"The key is that metformin doesn't work to lower blood glucose by directly working on the glucose. It works on reducing harmful fat molecules in the liver, which then allows insulin to work better and lower blood sugar levels," said Greg Steinberg, associate professor in the Department of Medicine of the Michael G. DeGroote School of Medicine.
He also holds the Canada Research Chair in Metabolism and Obesity and is a co-director of the Metabolism and Childhood (MAC)-Obesity Research Program. His research team included scientists in Alberta, Australia and Scotland.
Steinberg said that most people taking metformin have a fatty liver, which is frequently caused by obesity. "Fat is likely a key trigger for pre-diabetes, causing blood sugar to start going up because insulin can't work as efficiently to stop sugar coming from the liver."
In their detective work to uncover what causes fatty liver, the scientists studied mice that have a "genetic disruption" to a single amino acid in two proteins called acetyl-CoA carboxylase (ACC).
These proteins, which are controlled by the metabolic sensor AMP-activated protein kinase, regulate fat production as well as the ability to burn fat.
Mice with the mutated proteins developed signs of fatty liver and pre-diabetes even in the absence of obesity.
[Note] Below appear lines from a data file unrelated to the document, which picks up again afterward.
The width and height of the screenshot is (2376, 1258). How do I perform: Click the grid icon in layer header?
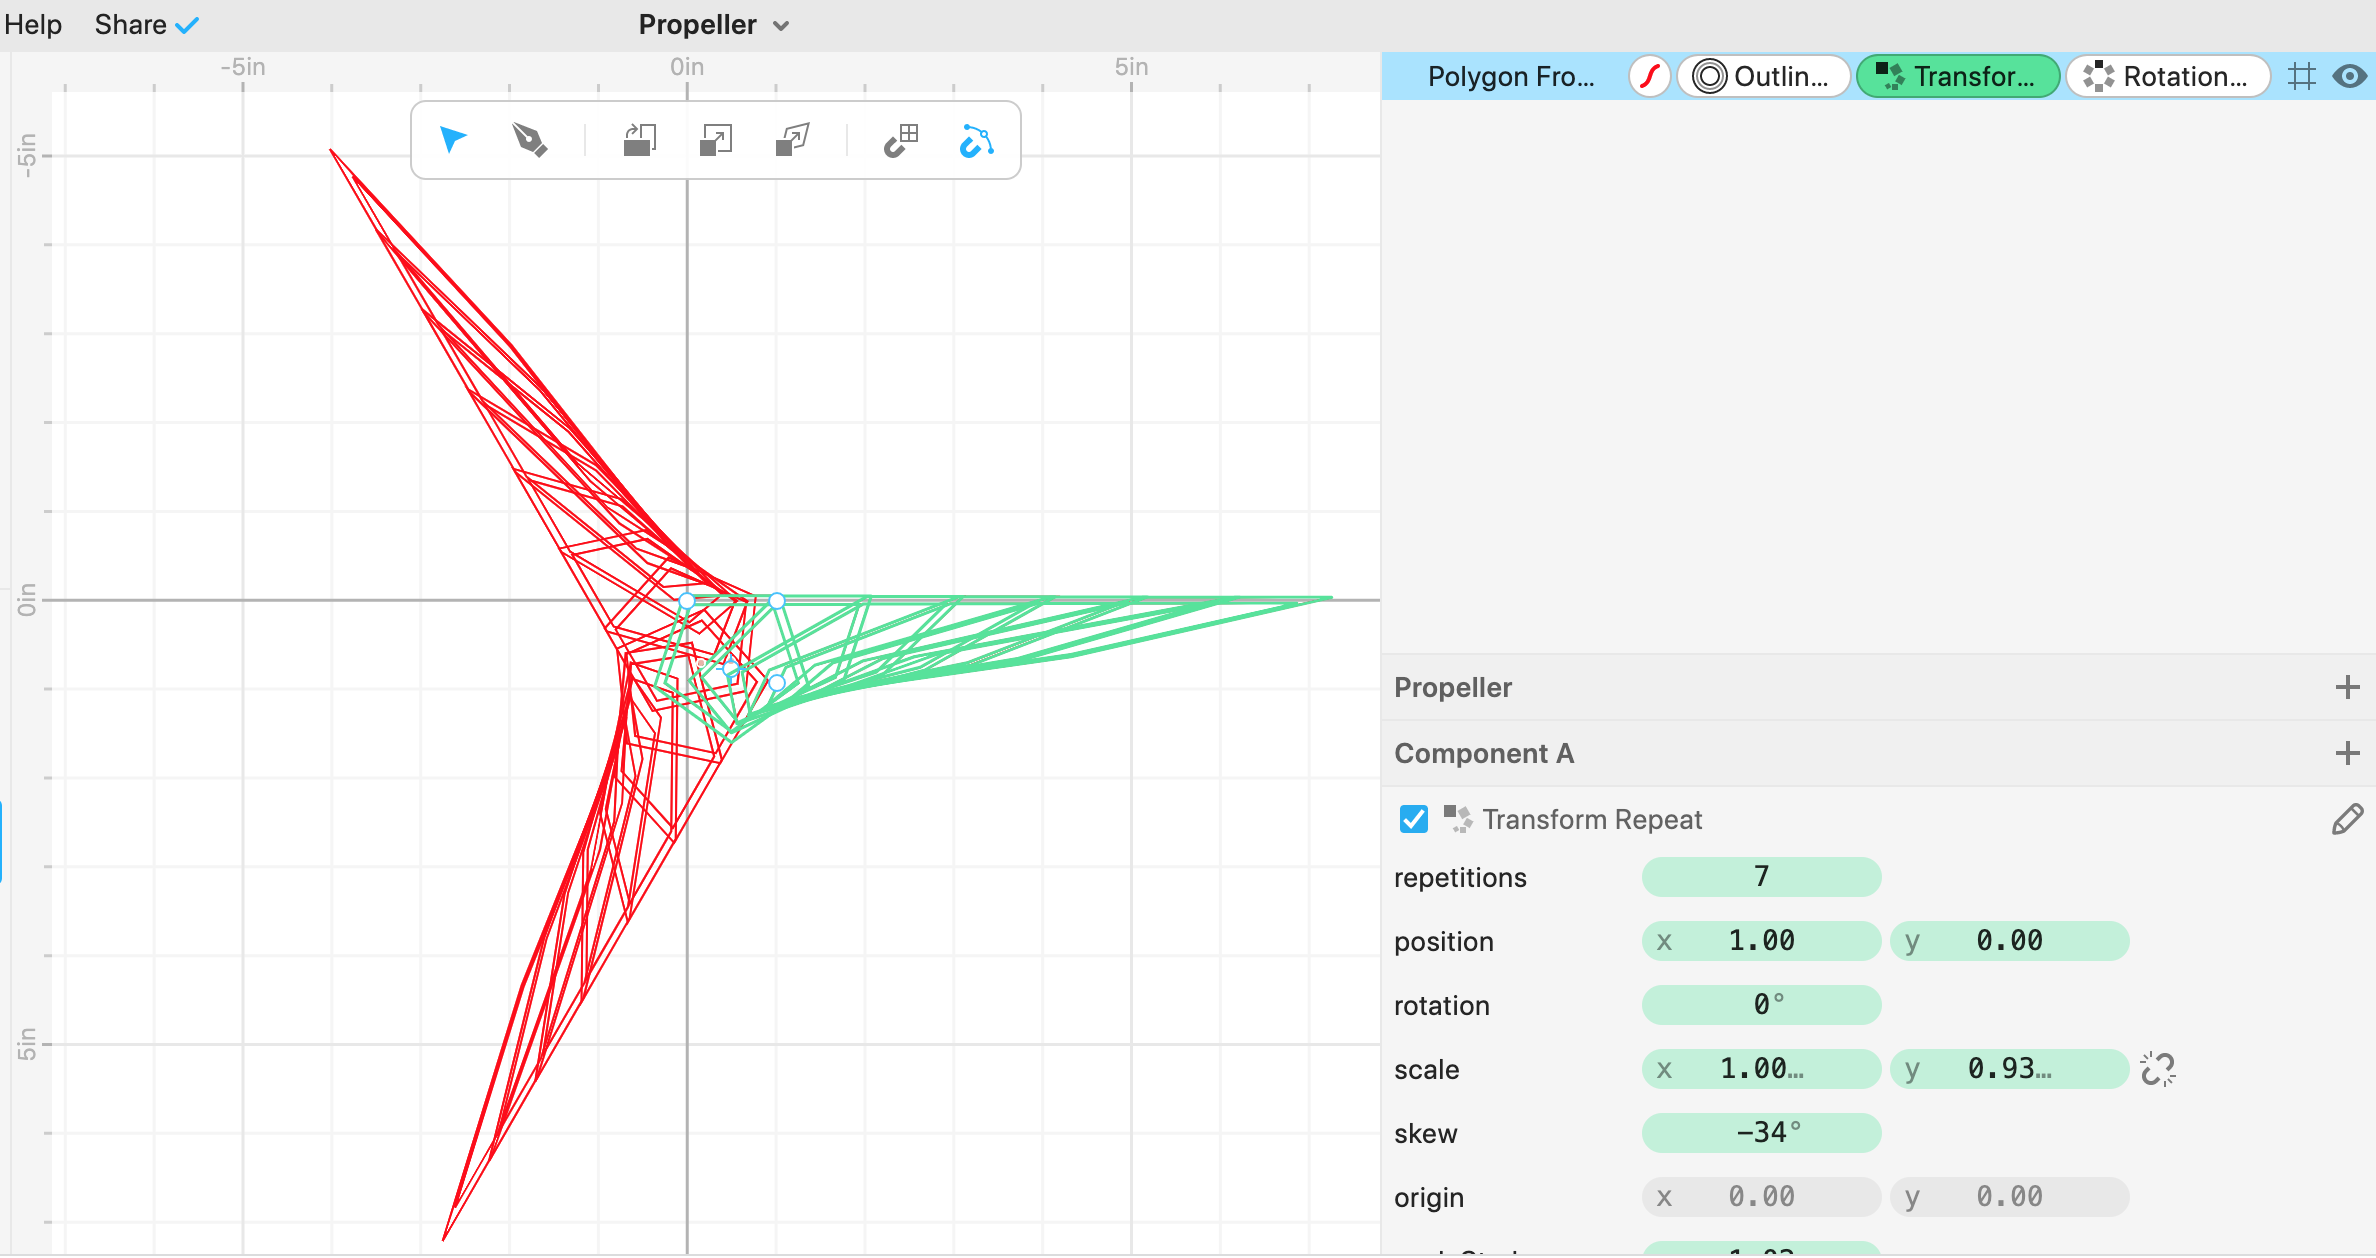click(x=2302, y=77)
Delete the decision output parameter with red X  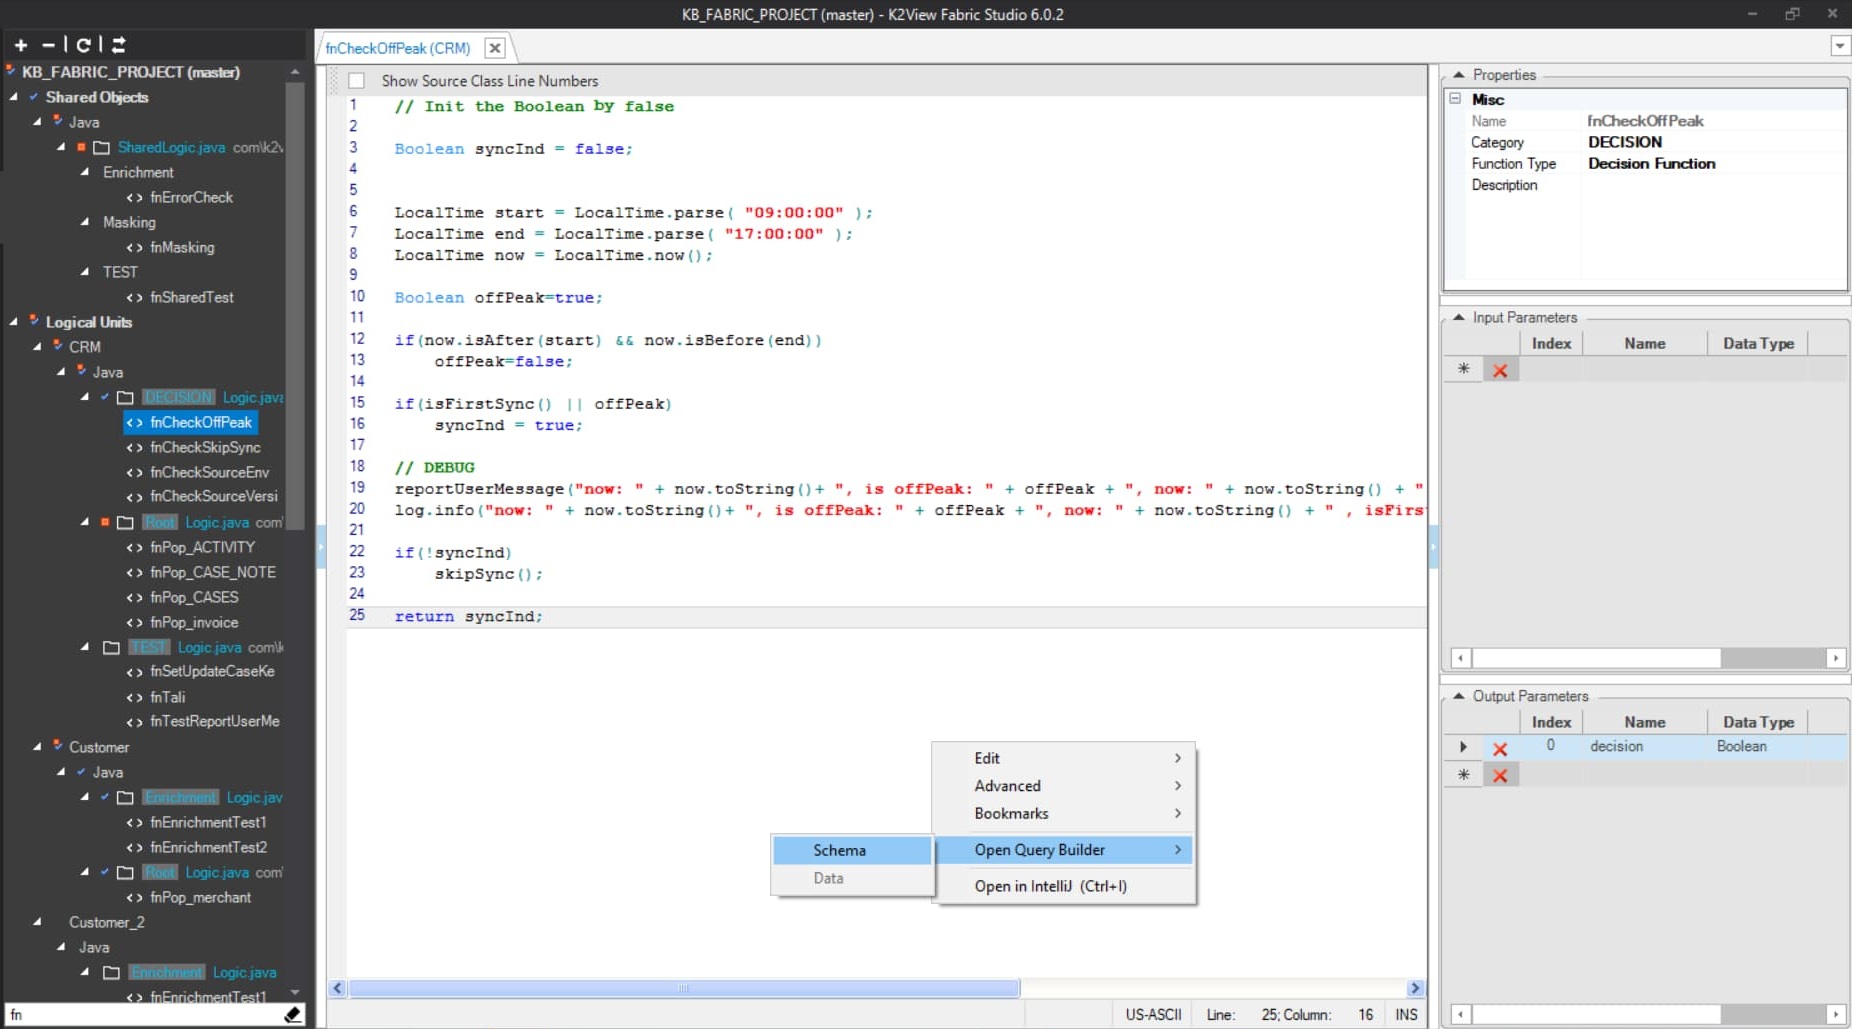click(1500, 748)

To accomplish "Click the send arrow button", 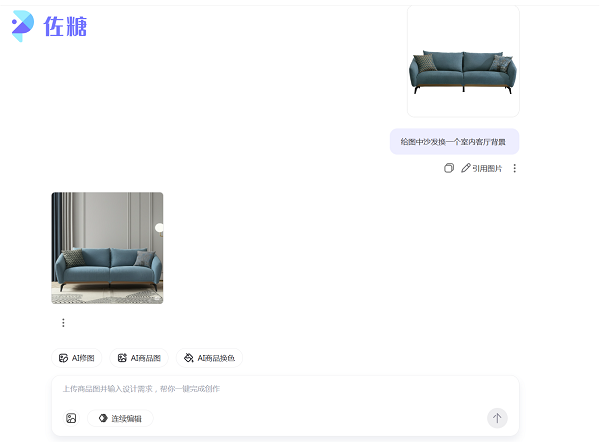I will [x=497, y=418].
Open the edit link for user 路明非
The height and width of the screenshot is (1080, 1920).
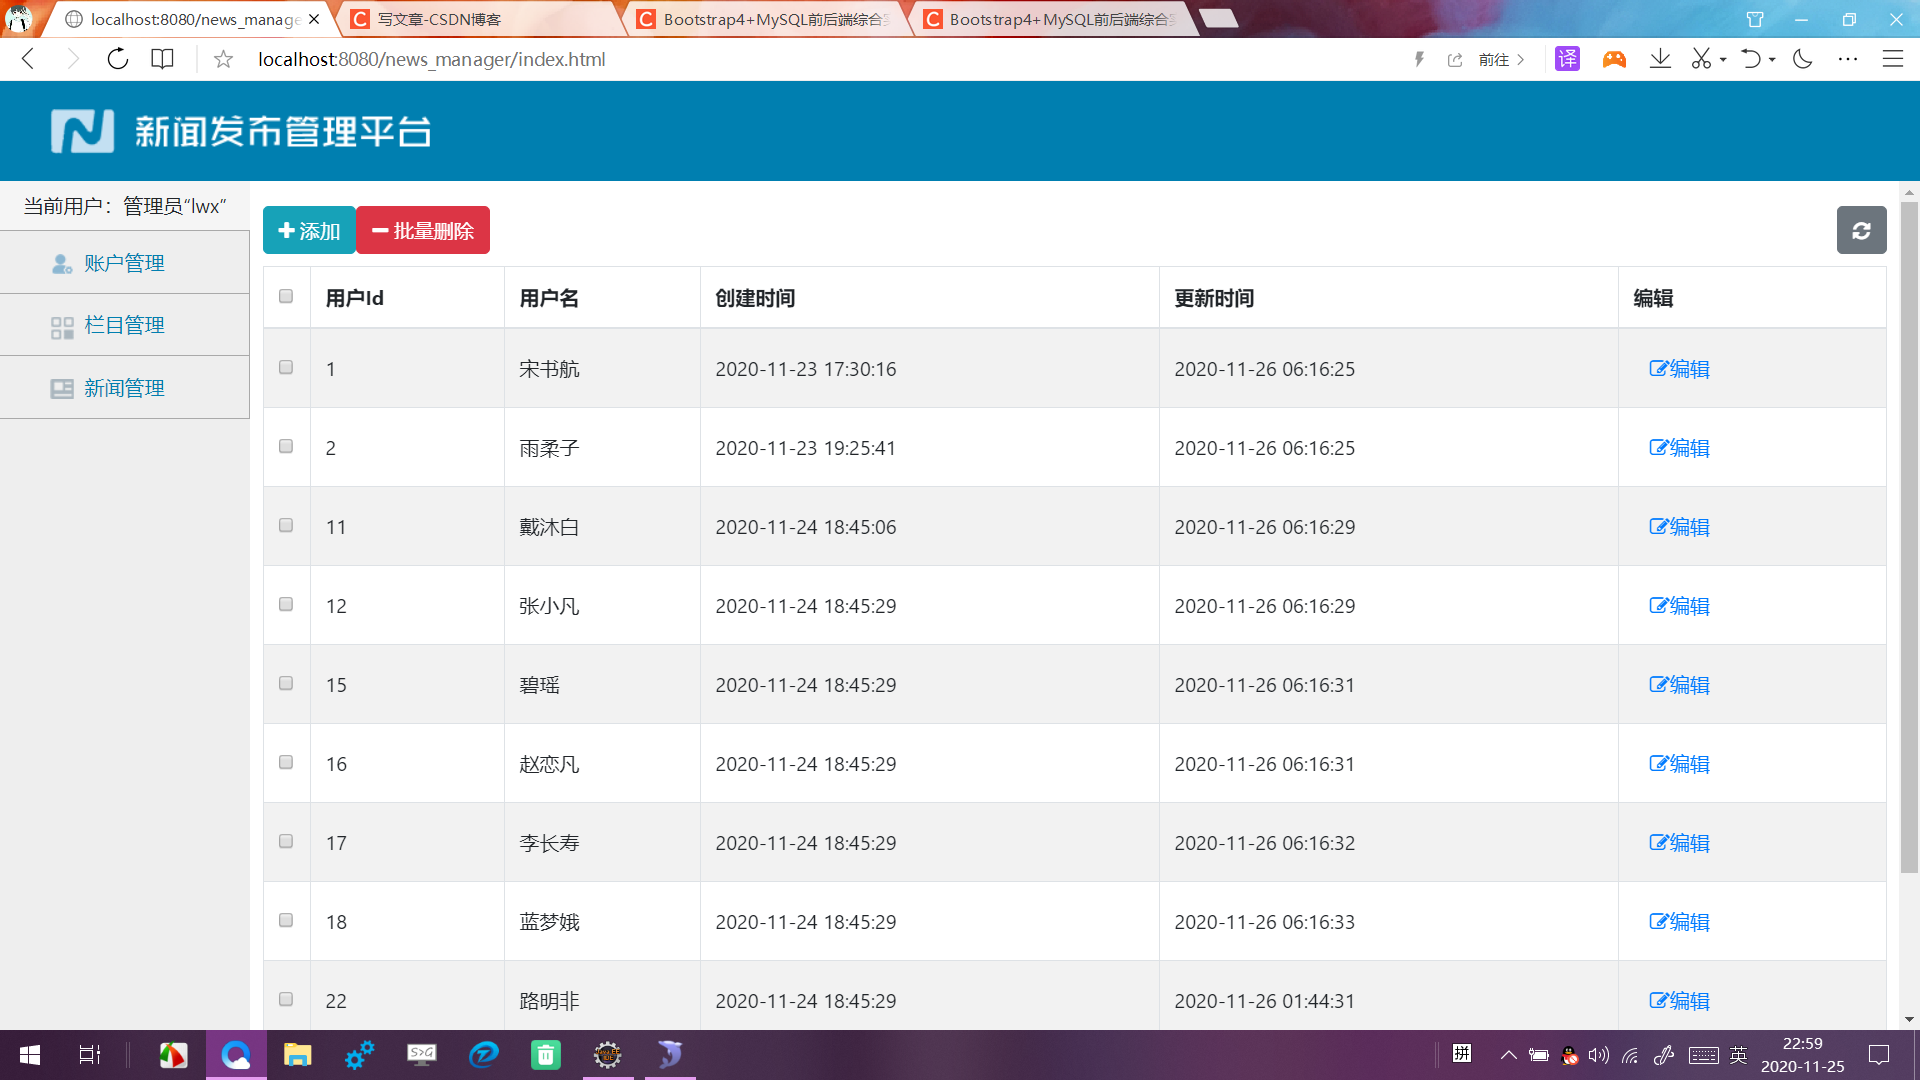click(x=1679, y=1000)
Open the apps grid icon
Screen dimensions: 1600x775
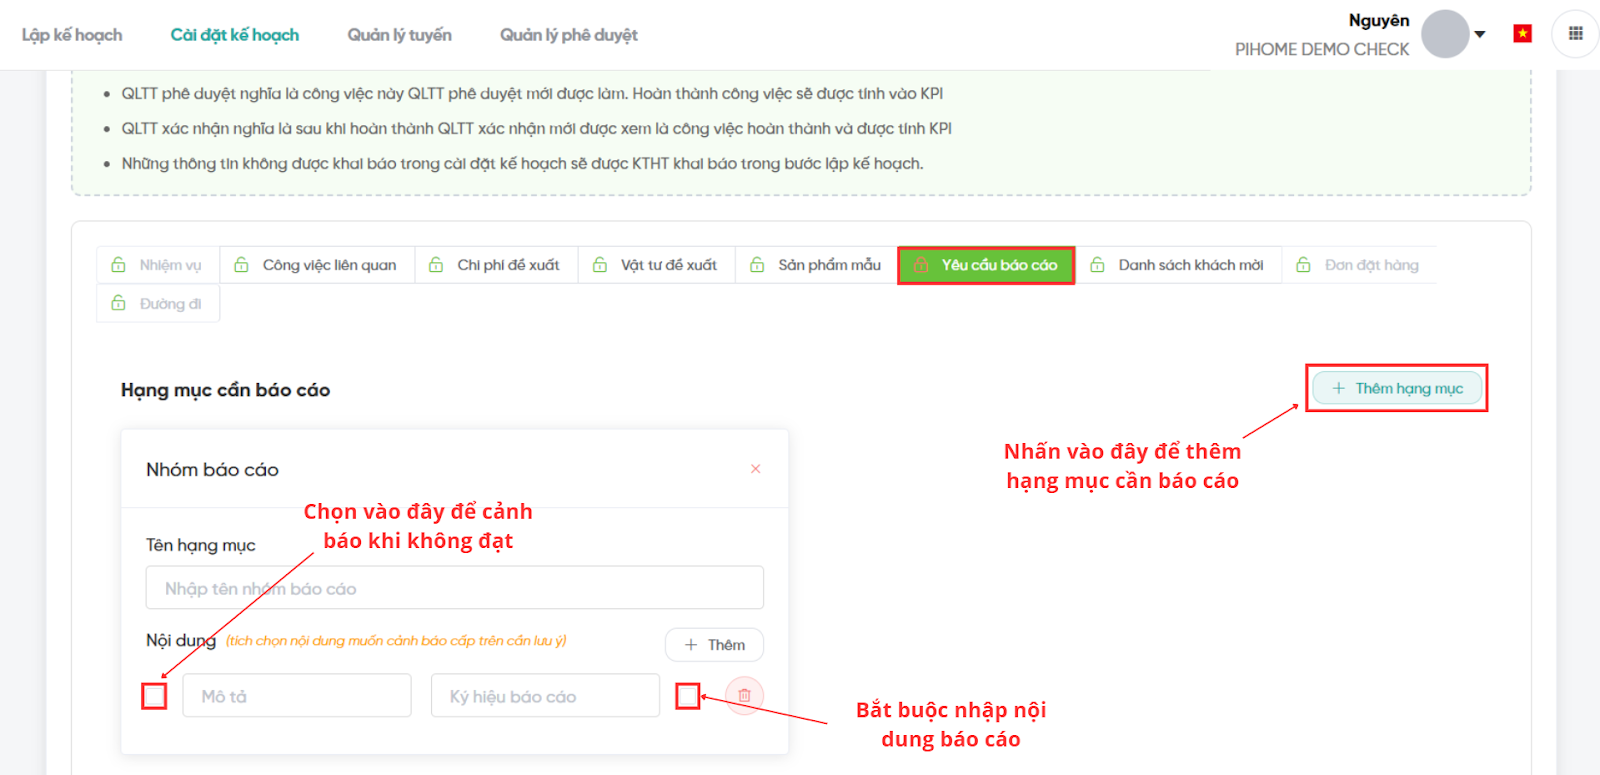(x=1575, y=34)
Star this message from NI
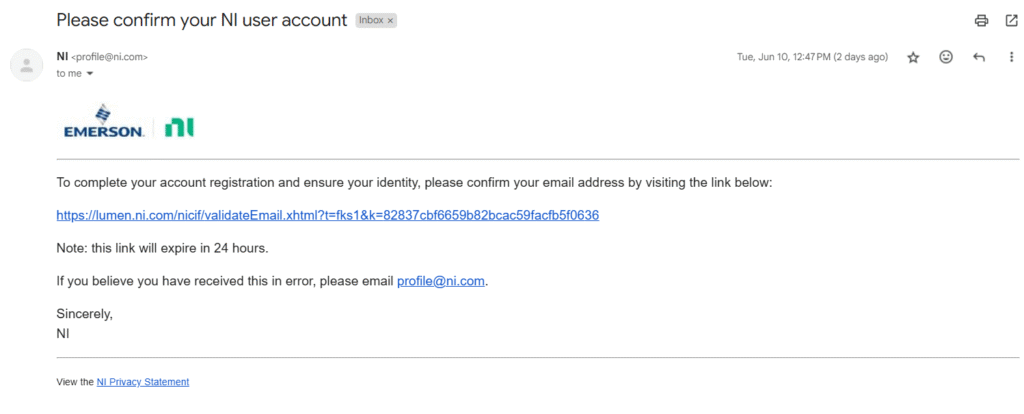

"But what was really surprising was that when obese mutant mice were given metformin, the most common and inexpensive drug prescribed to Type 2 diabetics, the drug failed to lower their blood sugar levels," said Steinberg. "It indicates the way metformin works isn't by directly reducing sugar metabolism, but instead by acting to reduce fat in the liver, which then allows insulin to work better."
Morgan Fullerton, lead author of the study, added: "Unlike the majority of studies using genetic mouse models, we haven't deleted an entire protein; we have only made a very minor genetic mutation, equivalent to what might be seen in humans, thus highlighting the very precise way metformin lowers blood sugar in Type 2 Diabetes".
"This discovery offers a huge head start in finding combination therapies (and more personalized approaches) for diabetics for whom metformin isn't enough to restore their blood sugar to normal levels," said Steinberg.
Steinberg's team at McMaster was supported by grants and fellowships from the Canadian Institutes for Health Research and the Canadian Diabetes Association.